When Hossler later offered the same proposal subject to 13 conditions, Wallen refused. Hossler then argued that pursuant to the Medical Malpractice Act, the fund was the “real party in interest” once Hossler had offered to pay the statutory cap for his liability.
The Porter Superior Court ultimately granted Hossler’s motion to enforce the act upon finding one distinct act of negligence and one distinct injury, concluding the act applied and the matter should proceed against the Patient’s Compensation Fund. It subsequently certified the order as a final appealable order under Trial Rule 54(B) and Wallen appealed, arguing the trial court erred when it granted Hossler’s motion to enforce.
First, Wallen asserted that nothing in the act required him to accept the conditional settlement offer and forgo a jury trial against Hossler. He next questioned whether the two alleged separate acts of medical malpractice with two distinct injuries to Cathy were questions of fact reserved for a fact finder.
The Indiana Court of Appeals reversed and remanded the trial court’s decision in Richard L. Wallen, Individually, and as Personal Representative of the Estate of Cathy L. Wallen, Deceased v. Dr. Steven Hossler, M.D., and Radiologic Associates of Northwest Indiana, P.C., 19A-CT-40, finding that under the express provisions of the act, Wallen could pursue excess damages from the fund either after a jury trial or after he had entered into a settlement agreement with Hossler. The act, the appellate court concluded, does not require Wallen to accept Hossler’s offer to settle, and the trial court erred in requiring he do so.
“A settlement is, by definition, a voluntary agreement to resolve contested issues. In other words, a settlement cannot be compelled,” Judge Edward Najam wrote for the court. “That is especially true here, where Dr. Hossler’s offer was encumbered by thirteen conditions, which were unacceptable to Wallen. Wallen may agree to settle with Dr. Hossler, or Wallen may choose to proceed to trial.”
However, the appellate court agreed with the trial court that Hossler’s alleged misdiagnosis and failure to diagnose occurred simultaneously and, therefore, constituted “one distinct act of negligence.”
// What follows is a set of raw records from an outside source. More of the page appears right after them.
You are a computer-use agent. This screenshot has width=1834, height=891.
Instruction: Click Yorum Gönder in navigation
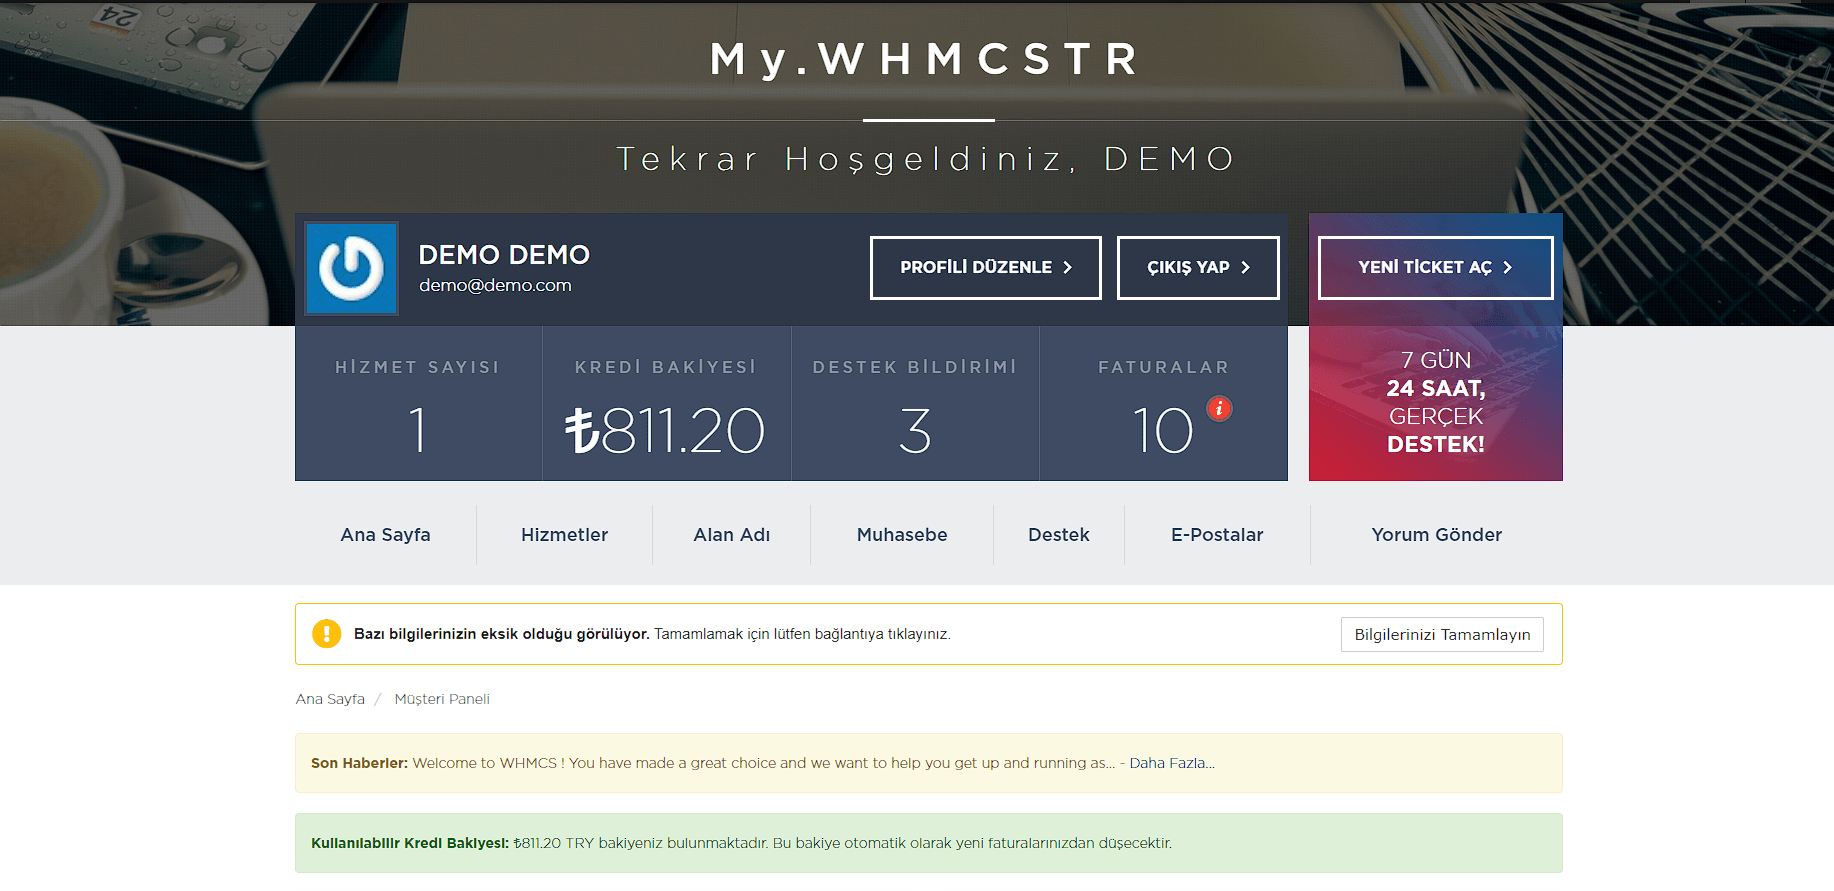pyautogui.click(x=1436, y=535)
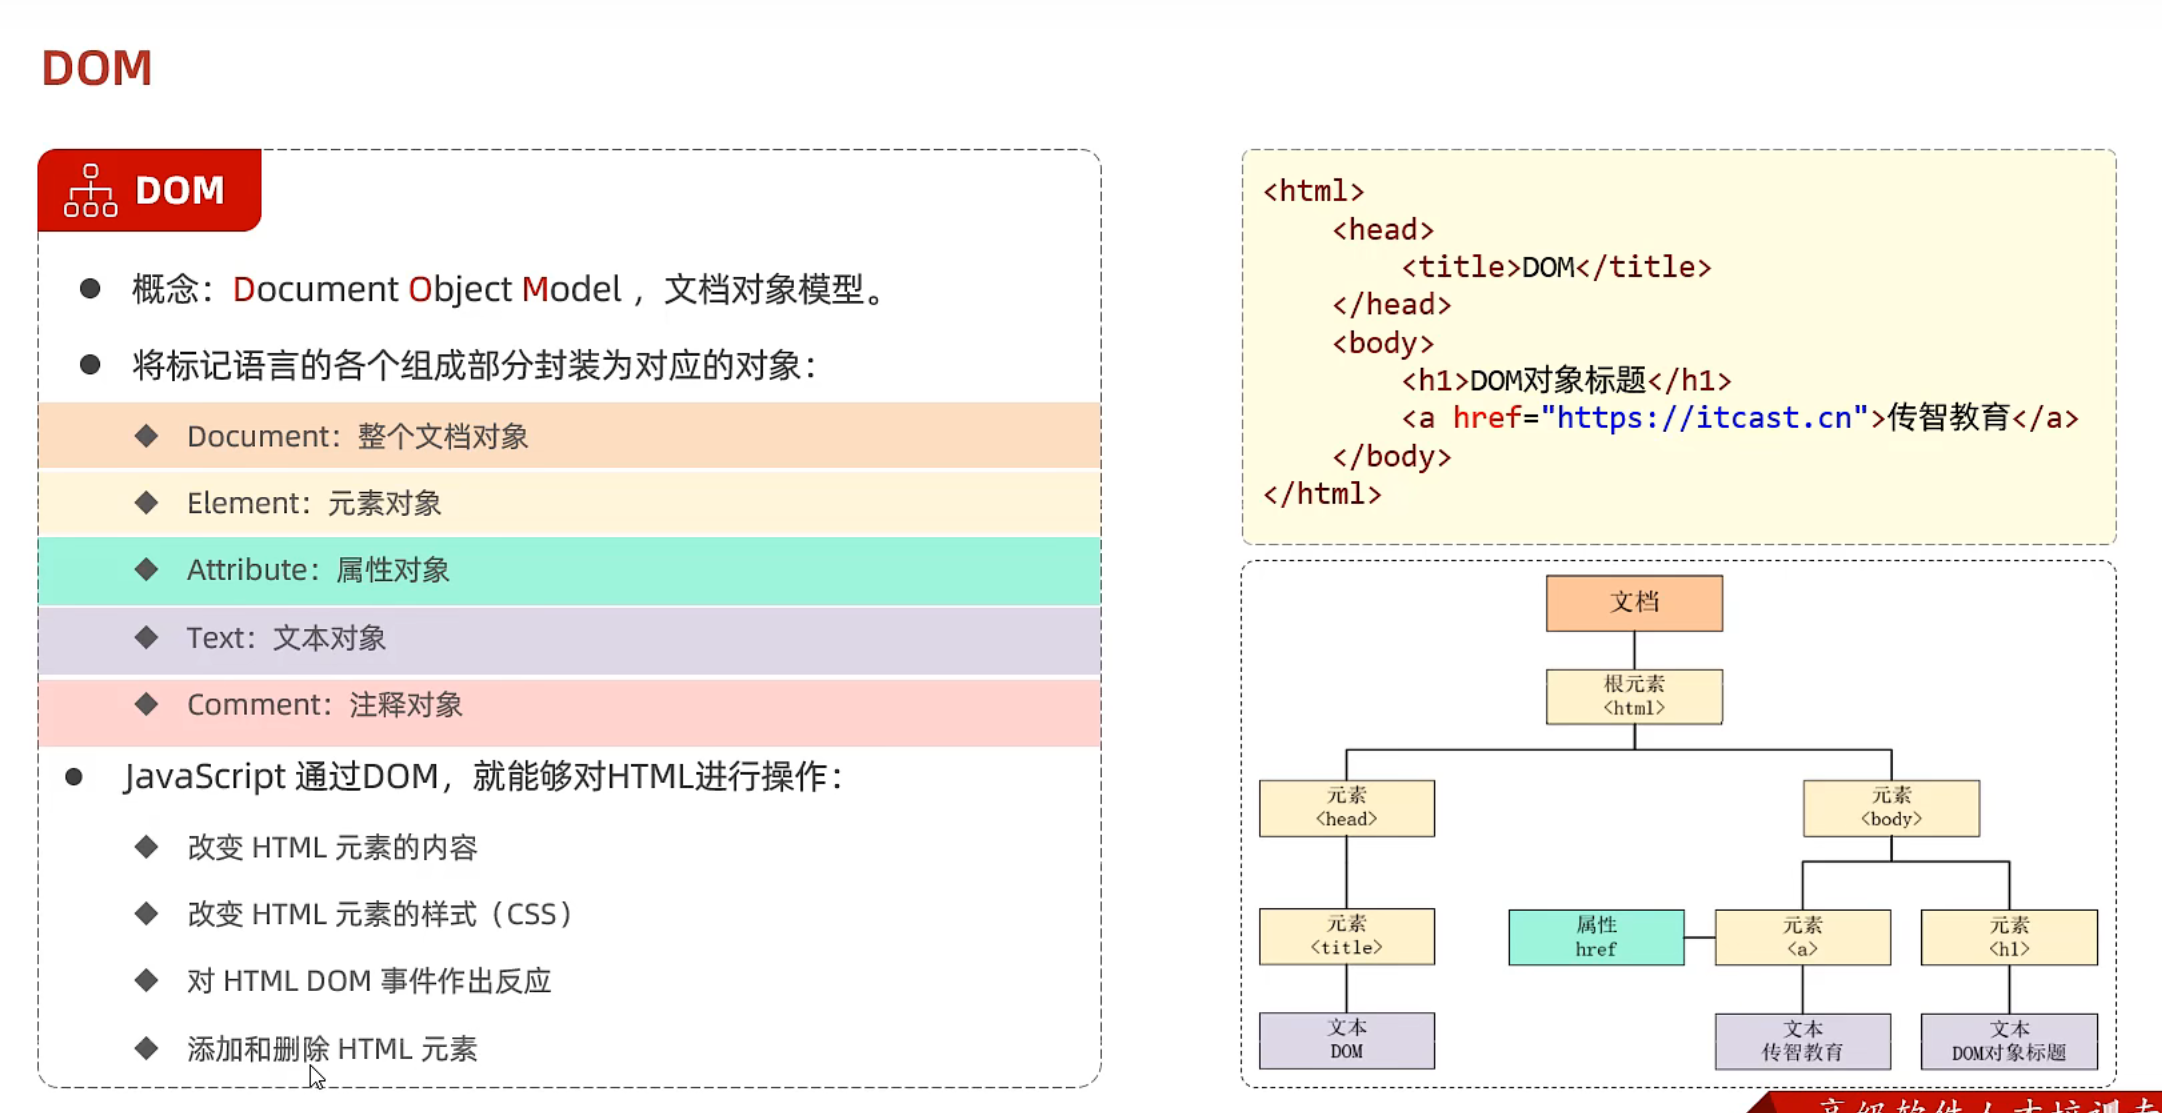Click the 文档 root node box
Screen dimensions: 2162x1113
pos(1633,602)
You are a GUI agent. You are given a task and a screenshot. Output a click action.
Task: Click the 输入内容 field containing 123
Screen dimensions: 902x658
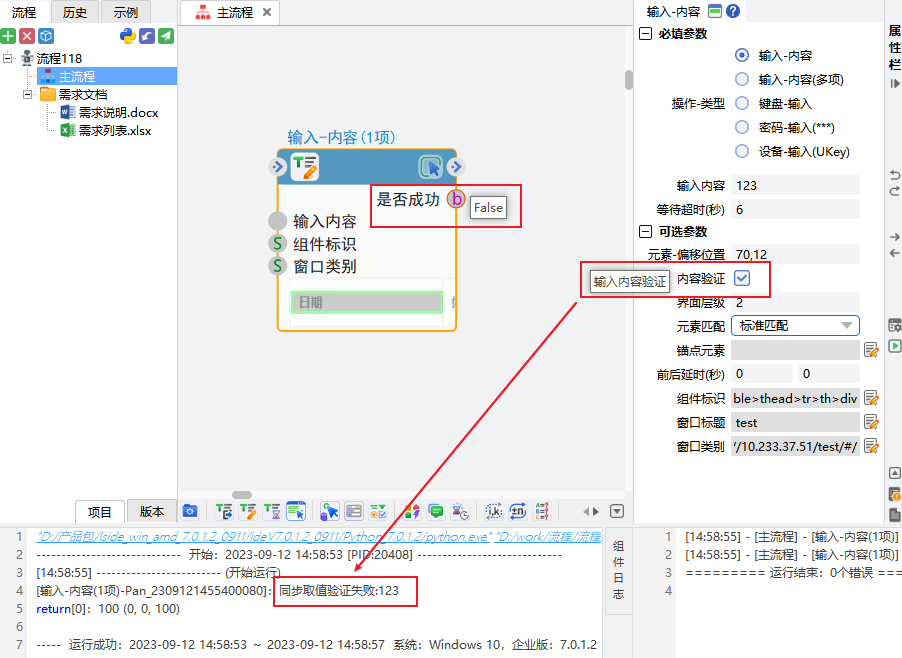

“While, on another set of facts, a misdiagnosis and a failure to diagnose might constitute two distinct acts of medical negligence, in this case the two are one and the same,” Najam wrote. The panel therefore found the trial court did not err in concluding Wallen was not entitled to recover more than one statutory cap in his claims.
Judge John Baker concurred with the result reached by the majority and concurred with its analysis as to whether a settlement could be compelled. But in a separate opinion, he parted ways with the panel as to how many statutory caps were at issue.
“In my view, there were two different acts of medical malpractice,” Baker opined. “But I do not think that it matters, inasmuch as there was only one injury—Cathy’s death.”